Dienstag, 22. April 2014

Oigo bajo tu pie el humo de la locomotora



¡Tanto amor y no poder nada contra la muerte!
César Vallejo

En el paradero Neumarkt subieron al tranvía de la línea 9 con dirección a Sülz dos muchachas que claramente no superaban los veinte años y con seguridad cursaban el último ciclo del bachillerato en algún Gymnasium colonés. Eran dos muchachas delgadas, altas, de una belleza, que podría definirla como salvaje, aleonada, tal vez, endemoniada. Sus movimientos eran gráciles, casi imperceptibles, parecía que el viento las arrastraba. Sobre las calles, abarrotadas de paraguas oscuros, caía una llovizna ennegreciendo el paisaje, fantasmeando los aburridos edificios. Las dos muchachas vestidas de negro se tomaron de las manos, brillaron los anillos de sus dedos. Luego, una de ellas se soltó sutilmente y pasó el dorso de su mano por el rostro moreno de la otra muchacha.

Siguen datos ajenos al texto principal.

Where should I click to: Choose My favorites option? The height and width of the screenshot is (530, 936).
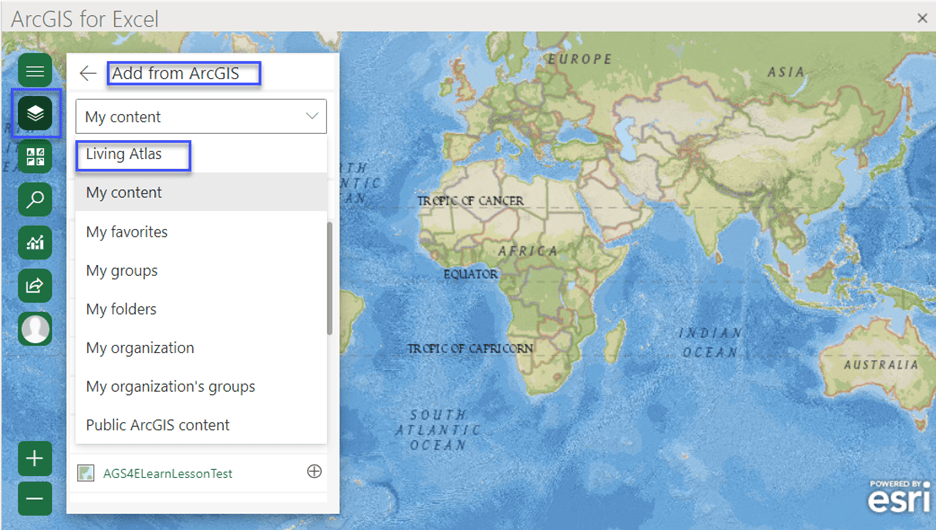[127, 232]
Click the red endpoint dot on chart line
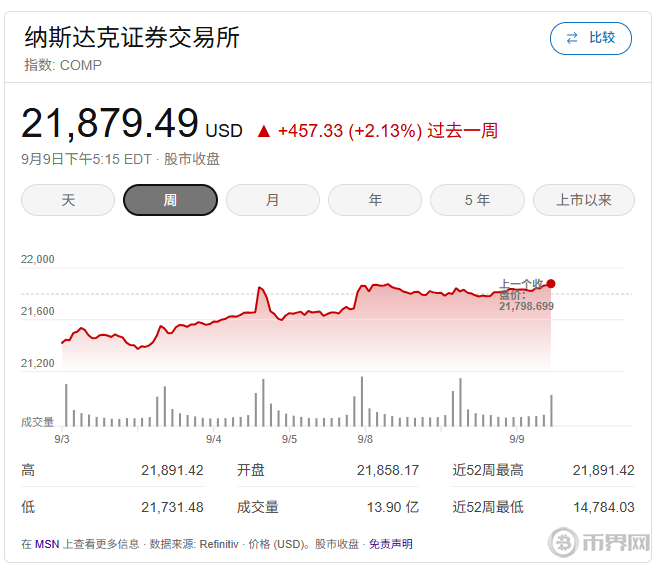The width and height of the screenshot is (661, 570). (x=551, y=283)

Fue una caricia tierna, como si tuviera miedo de romper un fino juego de porcelana. La otra muchacha le correspondió con una sonrisa apacible, le pasó la mano libre bajo el abrigo y descubrió la breve cintura de su compañera. Pude ver la hebilla avampirada y los botones quelónicos de una ancha correa negra con los filos gastados. Se miraron una eternidad a los ojos, ojos redondos y verdes: esmeraldas incrustadas en el icono de una virgen oriental. Rozaron sus graciosas naricillas con mucha dulzura; después, se besaron otra eternidad, sin pausa. Sus bocas, adornadas de una blanquísima dentadura, se juntaban con tanta serenidad que imaginé la unión de cuatro labios y dos lenguas de terciopelo. Sus manos rodeaban las ajustadas cinturas con devoción, con afabilidad o se escurrían y atrapaban los acristalados rostros para no dejarlos escapar de sus torrenciales y generosos besos.

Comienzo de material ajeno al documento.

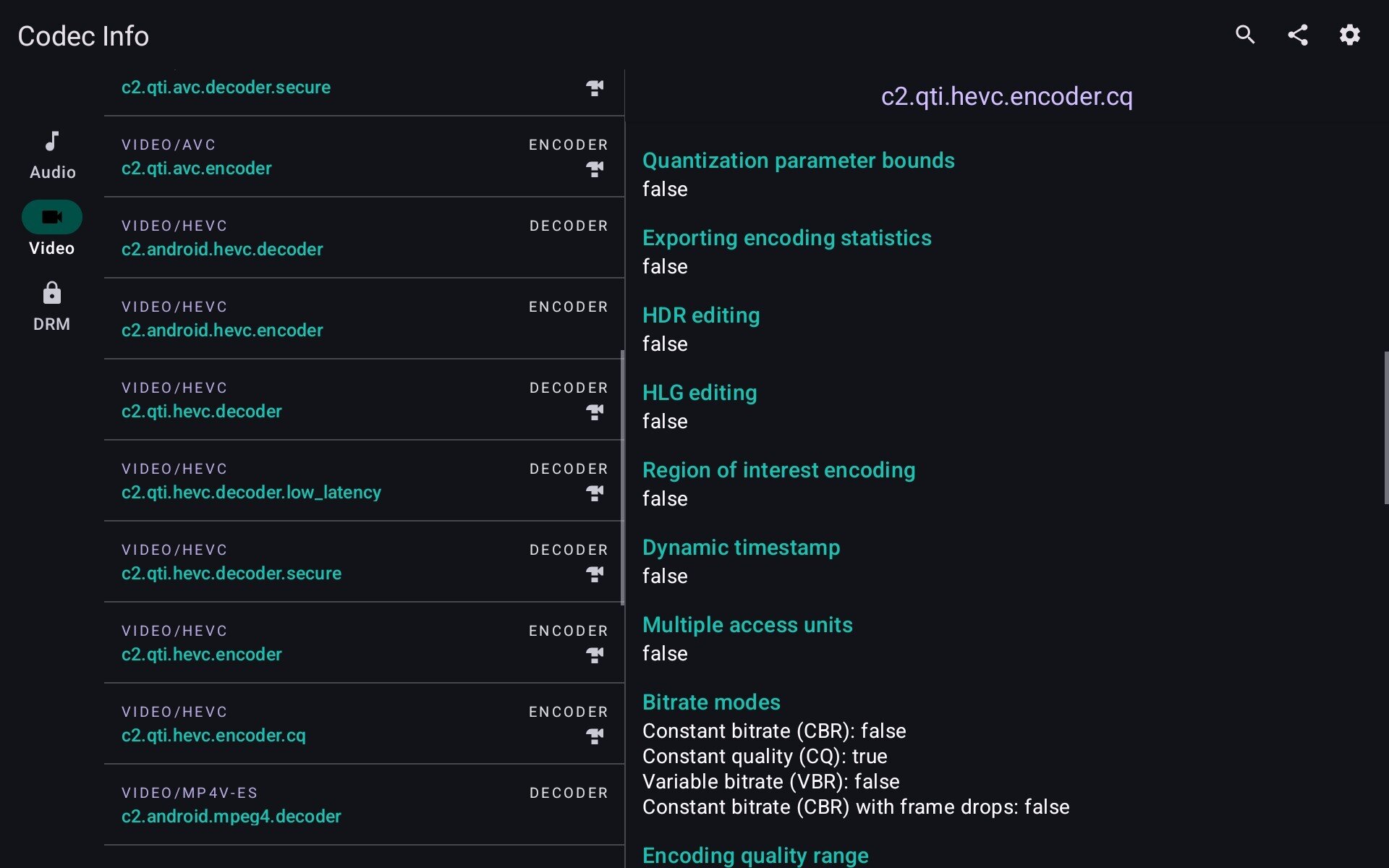Select the DRM tab label

coord(52,324)
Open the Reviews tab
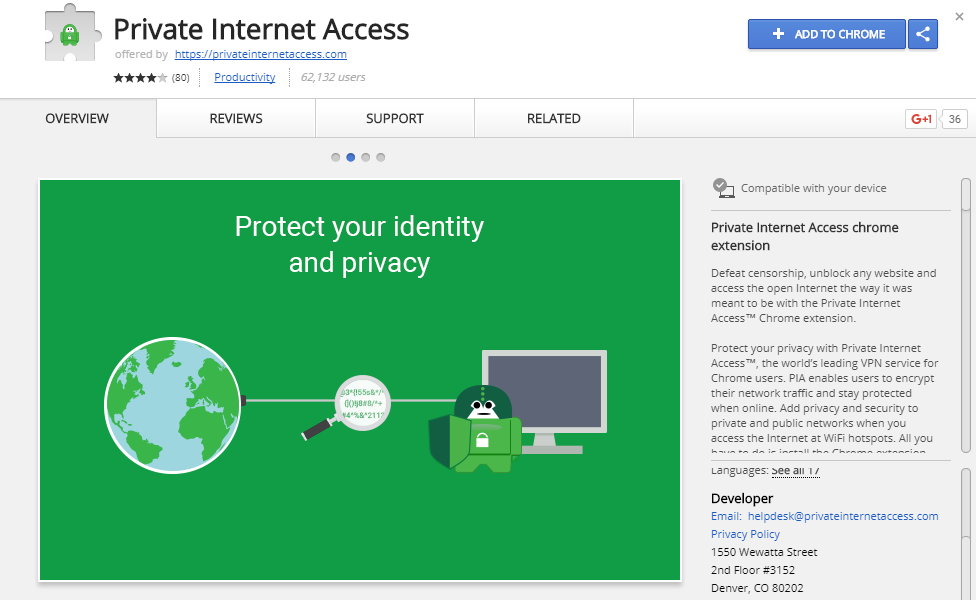This screenshot has width=976, height=600. click(x=236, y=118)
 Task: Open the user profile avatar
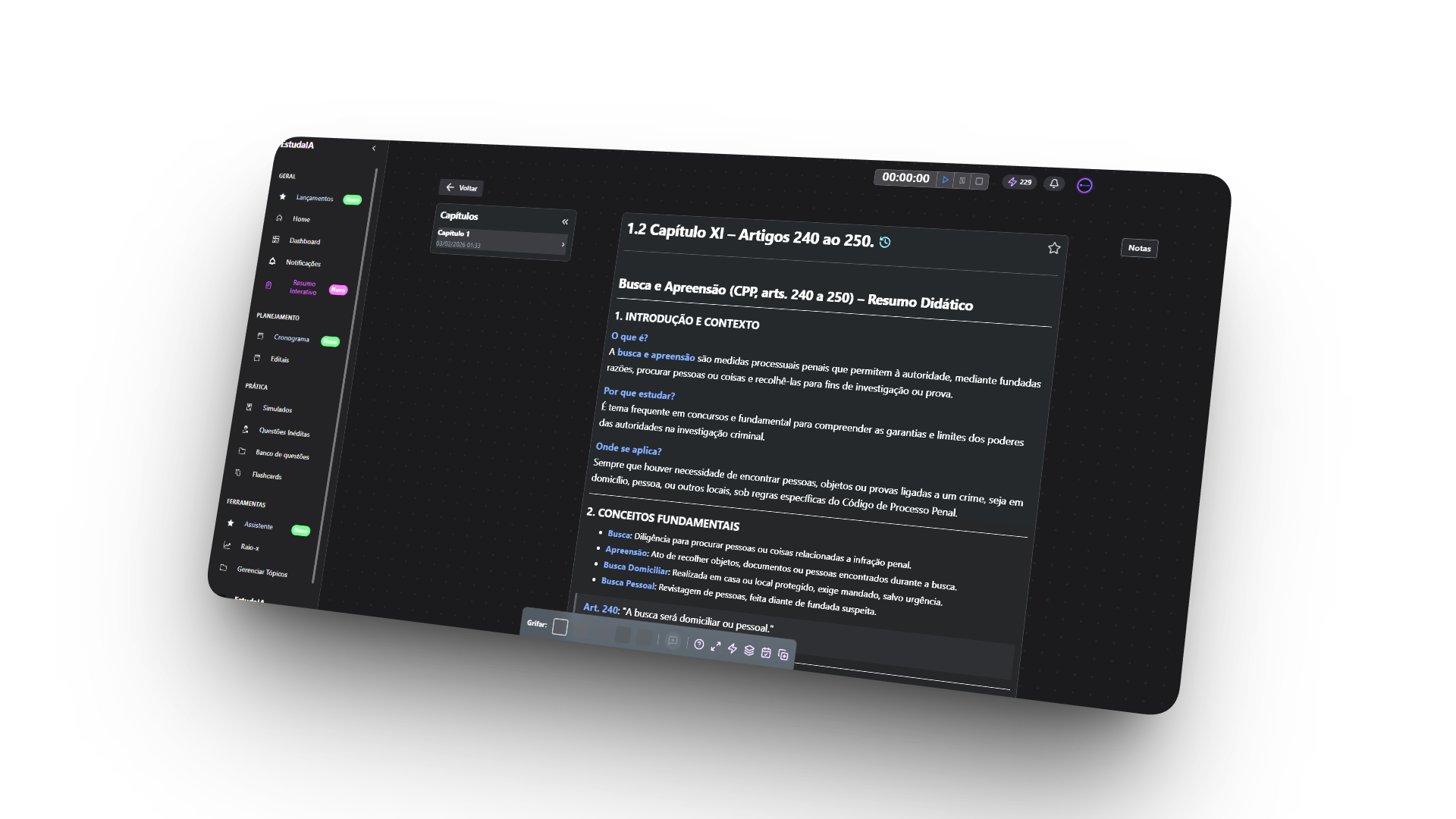1084,186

En todos sus movimientos había una extrema delicadeza, una desmesurada suavidad. En cada una de sus ternezas no había señales de la más mínima violencia pasional, más bien, contenían una serenidad que lindaba con la quietud de la muerte. Tanto amor, tanto... Tan extraviadas se encontraban en sus bríos amorosos que no advirtieron cuando me asaltaban los celos, la envidia; esas ganas de levantarme, de cogerlas de los cabellos, de aplastar sus angelicales rostros contra las metálicas puertas del tranvía, de golpearlas con saña hasta triturarle los huesos, hasta que sus pómulos de cristal manaran, incontrolables, toda la sangre de sus venas. Un monstruoso sentimiento de odio me consumía, entonces me vi arrojando sus cadáveres en el paradero Lindenburg del tranvía de la línea 9.